Leben im Rechner
24.07.12 – Robert Thielicke
Wie ein virtuelles Spiegelbild liegen erstmals die gesamten Stoffwechselvorgänge eines Bakterium auf einem Rechner (Illustration von Erik Jacobsen / Covert Lab)
Das erste Computermodell eines Organismus ist erschaffen. Ein Team um Markus Covert von der US-amerikanischen Stanford-University simulierte den gesamten Stoffwechsel des Bakteriums Mycoplasma genitalium auf einem Rechner.
„Das hilft uns, die Biologie besser zu verstehen“, erklärt einer der Mitarbeiter, Biophysiker Jonathan Karr. James Anderson von den National Institutes of Health sieht gar einen „umwälzend neuen Ansatz für Diagnose- und Therapiemöglichkeiten von Krankheiten“. Fortan müssten Fortscher nicht mehr mühsam im Labor einzelne Gene ausschalten, um den Stoffwechselfunktionen auf den Grund zu gehen. Ein vergleichsweise einfacher Eingriff in das Simulationsprogramm würde reichen.
Um dies zu ermöglichen, waren riesige Datenmengen zu verarbeiten. Die Forscher hatten Informationen aus 900 wissenschaftlichen Studien zusammengetragen, um jede molekulare Interaktion in dem Einzeller erfassen zu können. Am Ende flossen mehr als 1900 Stoffwechselvorgänge in das Programm.

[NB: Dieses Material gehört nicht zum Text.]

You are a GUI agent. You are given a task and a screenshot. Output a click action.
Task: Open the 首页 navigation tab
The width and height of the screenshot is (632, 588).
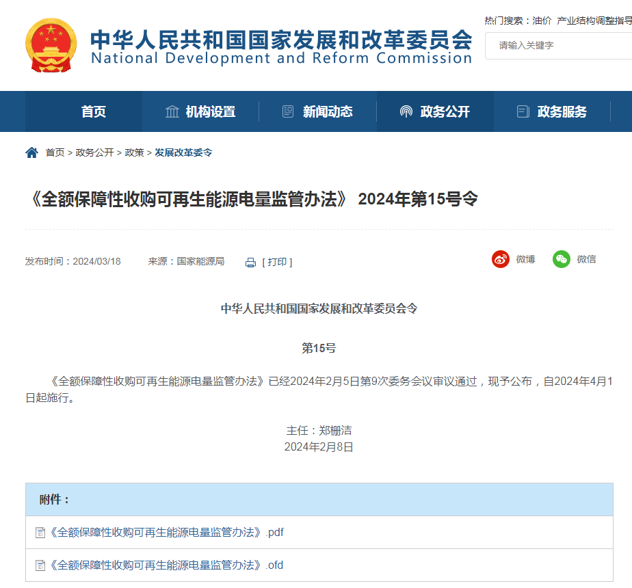tap(94, 111)
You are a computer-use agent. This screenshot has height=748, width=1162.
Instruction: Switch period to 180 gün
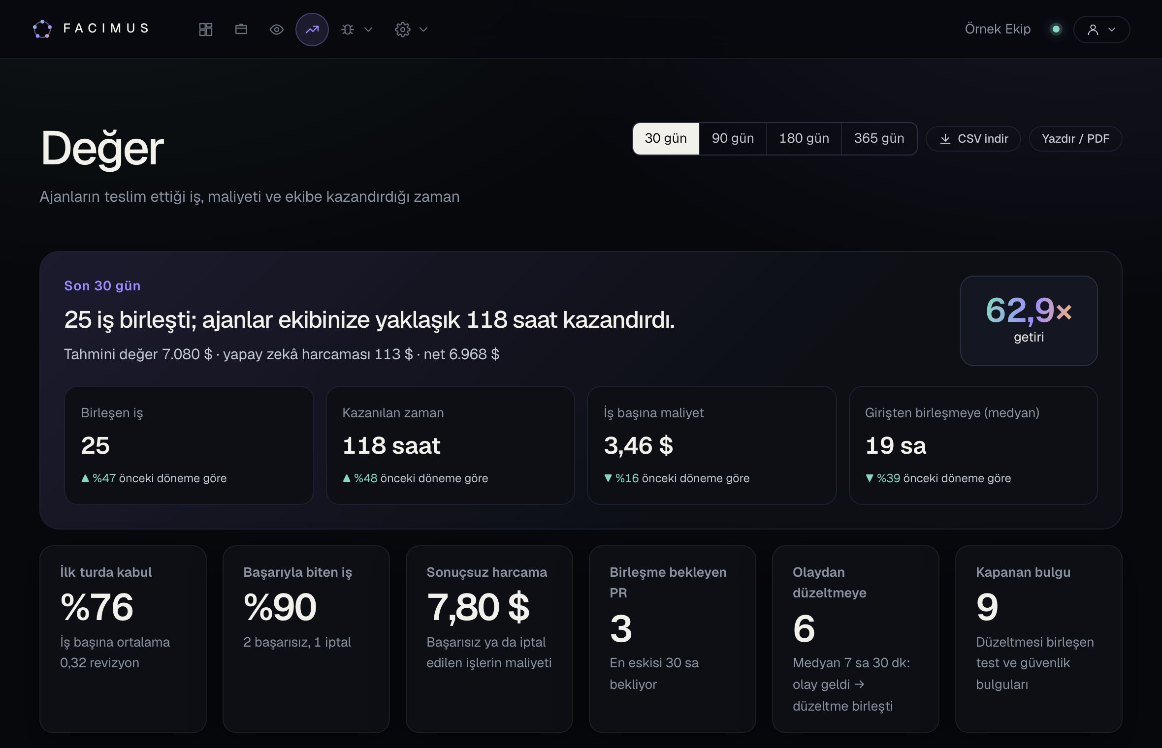coord(804,139)
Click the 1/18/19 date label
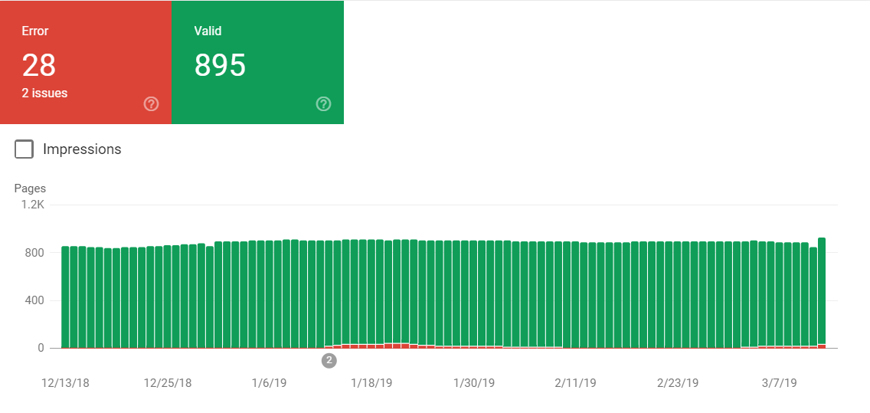870x413 pixels. pyautogui.click(x=371, y=383)
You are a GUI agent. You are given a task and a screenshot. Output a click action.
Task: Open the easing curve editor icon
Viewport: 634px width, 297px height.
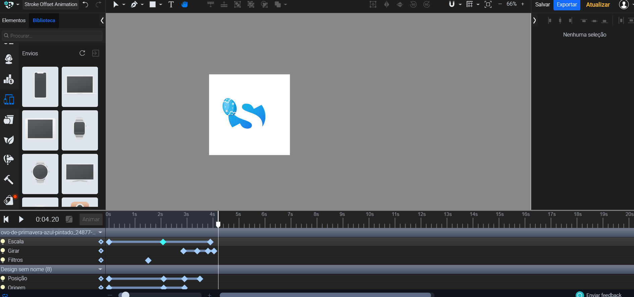69,219
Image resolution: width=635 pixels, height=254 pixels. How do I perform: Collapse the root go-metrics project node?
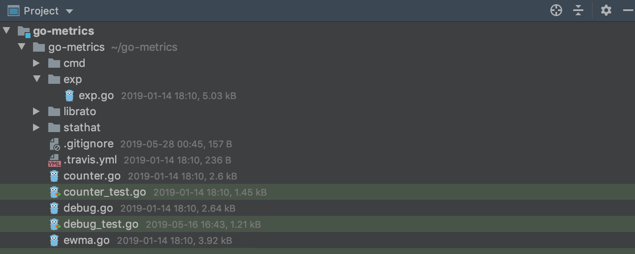click(x=6, y=30)
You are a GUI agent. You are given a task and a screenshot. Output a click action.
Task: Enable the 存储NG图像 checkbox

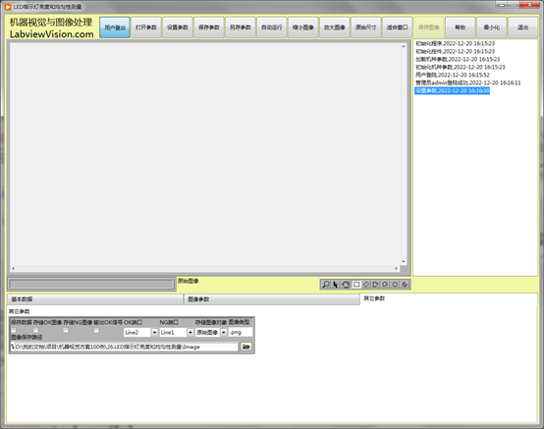tap(66, 331)
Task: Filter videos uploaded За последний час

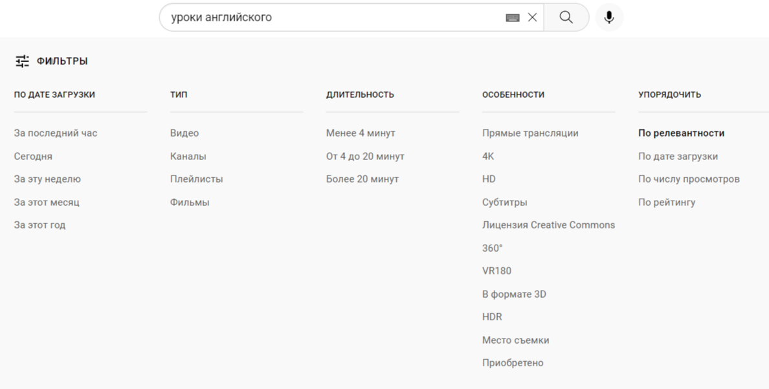Action: tap(55, 133)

Dabei hatte es Mycoplasma genitalium ihnen noch vergleichsweise einfach gemacht. Der Parasit aus dem menschlichen Urogenitaltrakt besitzt mit 525 Genen das kleinste Erbgut unter allen bekannten frei lebenden Organismen. E. coli demgegenüber hat 4288 Gene. Seine Einfachheit macht Mycoplasma daher auch zu einem beliebten Studienobjekt. Genforscher Craig Venter beispielsweise baute mit ihm als Vorlage sein erstes künstliches Erbgut. 2010 schleuste er den DNA-Strang in den Einzeller ein und erschuf so das erste synthetische Lebewesen.
Die Stanford-Forscher nun wollen derartige Experimente künftig weit einfacher machen. Sie hoffen auf eine Art biologischer CAD-Software. In der Industrie ermöglichte Computer Aided Design zur Herstellung völlig neuer Produkte, bald soll seine biologische Variante dazu dienen, am Rechner bisher unbekannte Lebewesen zu entwerfen – und sie anschließend im Labor nachzubauen.
Bis dahin ist es allerdings noch ein weiter Weg. Noch überfordern die komplexen Wechselwirkungen höherer Organismen jeden Rechner heillos. Besonders die medizinisch so wichtige Simulation des menschlichen Stoffwechsels ist derzeit noch reine Zukunftsmusik. In der Dimension wäre es das „möglicherweise nächste Humangenomprojekt“, meint Biophysiker Karr in Anspielung auf die Entschlüsselung des menschlichen Erbguts. Andererseits: Am Ende ging auch das weit schneller als gedacht.